Of the 1,297 participants of the PACE-UP and PACE-Lift trials who consented to sharing their data, a full four years of primary care data was available for 1,077.
Among both control patients and those who received the 12-week intervention, the four-year incidence of diabetes or depression diagnoses were low and did not significantly vary. However, fractions, fatal cardiovascular events and non-fatal cardiovascular events occurred significantly less frequently among those who received the walking interventions, an effect that the researchers noted was apparent even within the first year of follow-up.
HOW IT WAS DONE
The PACE-UP (n = 1,001) and PACE-Lift (n = 297) studies recruited older patients receiving care from UK practices. The ages of participants in PACE-UP ranged from 45 to 75 years, while PACE-Lift patients were 60 to 75 years. Both trials assigned participants to receive a 12-week pedometer-based walking intervention that incorporated behavior change strategies, or to a control group receiving usual care.

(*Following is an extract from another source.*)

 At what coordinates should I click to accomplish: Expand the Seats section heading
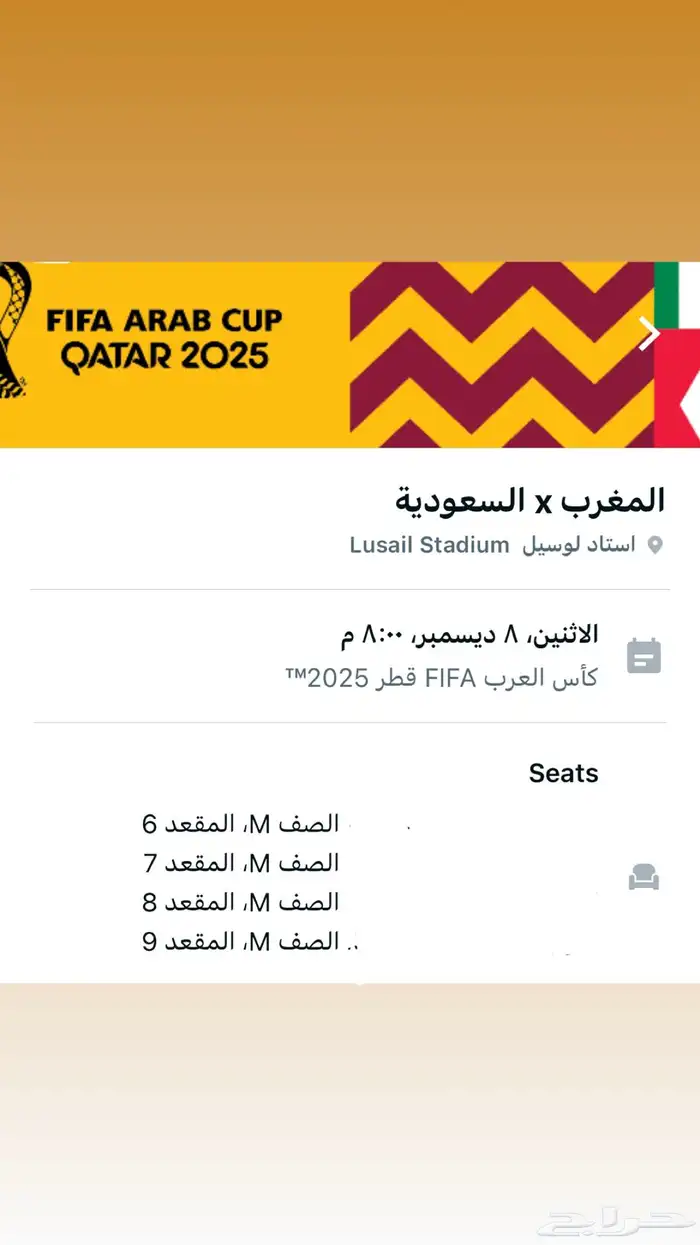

For the current analysis, the researchers downloaded these patients’ primary care data and reported outcomes at one year and four years after the intervention. Participant deaths that were not the result of a cardiovascular event were censored from the analysis.
THE LARGER TREND
Wearable-tracked activity initiatives are a key component of numerous employer and payer wellness programs, which bank on long-term health improvements to offset the cost of devices and incentive rewards. Fitbit has been shifting a larger portion of its business in this direction, especially with the release of specialized fitness trackers, although some data has highlighted the Apple Watch as a particularly enticing, and effective, reward for program participants.
While the data offer merit to short-term pedometer-based walking interventions — as well as to the use of routine primary care records for identifying long-term trends — the team noted that more data would still be necessary to gauge the full impact of physical activity interventions.
“Our data, based on RCT [randomized controlled trial] evidence, are important for silencing the sceptics who argue that the new guidelines lack high-quality evidence from RCTs,” the researchers wrote. “It is too soon to conclude with any confidence that relatively modest changes in [physical activity] can achieve greater health benefits than predicted from cohort studies, but that is the hope. Observational studies, even those using objective [physical activity] measures, cannot provide direct evidence of what happens when individuals change their [physical activity] levels by modest amounts; what is needed is for more [physical activity] trials that have successfully increased [physical activity] levels to provide long-term follow-up of clinical outcomes.”